Deepfake-enabled fraud has cost victims worldwide $2.19 billion in total losses, with a striking $1.65 billion of that figure recorded in 2025 alone - a concentration that signals not just growth but acceleration. The figures, drawn from an analysis by cybersecurity firm Surfshark, reveal that AI-generated deception has moved well beyond a niche threat and into one of the most financially damaging forms of fraud operating today. The human and institutional toll is spreading across borders, though the United States bears the heaviest burden.
Investment Scams Built on Borrowed Faces
The single most destructive application of deepfake technology is not hacking or data theft - it is persuasion. Scammers have found that fabricating a video of a trusted public figure endorsing an investment opportunity is, at scale, extraordinarily effective. This method alone has generated $1.13 billion in losses, representing 52 percent of all reported deepfake fraud. The faces used are typically those of government officials or celebrities - figures whose perceived authority or wealth lends credibility to fake financial schemes.

Click-target records:
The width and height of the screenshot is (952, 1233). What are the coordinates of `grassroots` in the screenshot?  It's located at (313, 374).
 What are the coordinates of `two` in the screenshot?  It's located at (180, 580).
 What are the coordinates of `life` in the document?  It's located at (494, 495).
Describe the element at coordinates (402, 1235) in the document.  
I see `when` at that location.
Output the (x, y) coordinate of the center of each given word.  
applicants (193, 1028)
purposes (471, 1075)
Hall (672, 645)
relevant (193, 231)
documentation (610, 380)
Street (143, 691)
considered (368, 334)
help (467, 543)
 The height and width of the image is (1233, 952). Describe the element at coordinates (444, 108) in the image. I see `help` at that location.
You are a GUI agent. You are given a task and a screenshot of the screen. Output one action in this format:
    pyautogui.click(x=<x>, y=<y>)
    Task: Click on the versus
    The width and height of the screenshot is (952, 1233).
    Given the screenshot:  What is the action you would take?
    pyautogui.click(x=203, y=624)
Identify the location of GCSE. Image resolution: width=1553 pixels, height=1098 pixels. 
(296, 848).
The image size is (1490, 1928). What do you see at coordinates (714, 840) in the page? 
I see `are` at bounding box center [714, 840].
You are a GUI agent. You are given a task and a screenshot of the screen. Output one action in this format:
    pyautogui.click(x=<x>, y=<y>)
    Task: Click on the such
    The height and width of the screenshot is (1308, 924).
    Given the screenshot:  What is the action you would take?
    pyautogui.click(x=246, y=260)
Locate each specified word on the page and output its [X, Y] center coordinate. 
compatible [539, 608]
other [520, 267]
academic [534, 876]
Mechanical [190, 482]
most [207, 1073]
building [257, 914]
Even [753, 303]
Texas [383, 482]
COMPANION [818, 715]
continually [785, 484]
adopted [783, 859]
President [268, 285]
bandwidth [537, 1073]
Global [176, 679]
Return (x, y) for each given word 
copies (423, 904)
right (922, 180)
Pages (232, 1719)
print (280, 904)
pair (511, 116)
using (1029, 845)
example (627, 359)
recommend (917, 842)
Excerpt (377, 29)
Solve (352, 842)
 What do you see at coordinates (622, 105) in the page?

● Task requirements:
**1.** In one to three sentences, explain why the deepfake fraud article says scammers use the faces of government officials or celebrities in fake investment videos.
**2.** Carry on the deepfake fraud article from the point where it ends.
These records were taken from a separate source and have no connection to the deepfake fraud article.

● Per-task outputs:
**1.** Scammers use these faces because the perceived authority or wealth of these figures lends credibility to fake financial schemes. At scale, that borrowed trust makes a fabricated endorsement extraordinarily effective.

**2.**
The mechanism is straightforward and difficult to counter. A realistic AI-generated video of a recognizable figure - a finance minister, a billionaire entrepreneur, a well-known broadcaster - is circulated on social media or through targeted messaging platforms. Victims, believing they are acting on a credible endorsement, transfer money into fraudulent accounts. The scam dissolves. Recovery is rare. The damage is compounded by the fact that the real person whose likeness was stolen has no advance knowledge of the fraud and limited legal recourse once it circulates internationally.
Corporate Vulnerability and the Rise of Executive Impersonation
The second-largest category of deepfake fraud - accounting for 25 percent of global losses - targets organizations rather than individuals. These corporate attacks typically involve the impersonation of senior executives, most often a CEO or CFO, instructing finance staff to authorize large wire transfers. The tactic, sometimes called a "virtual kidnapping" of corporate identity, exploits the deference employees extend to figures at the top of an organization's hierarchy.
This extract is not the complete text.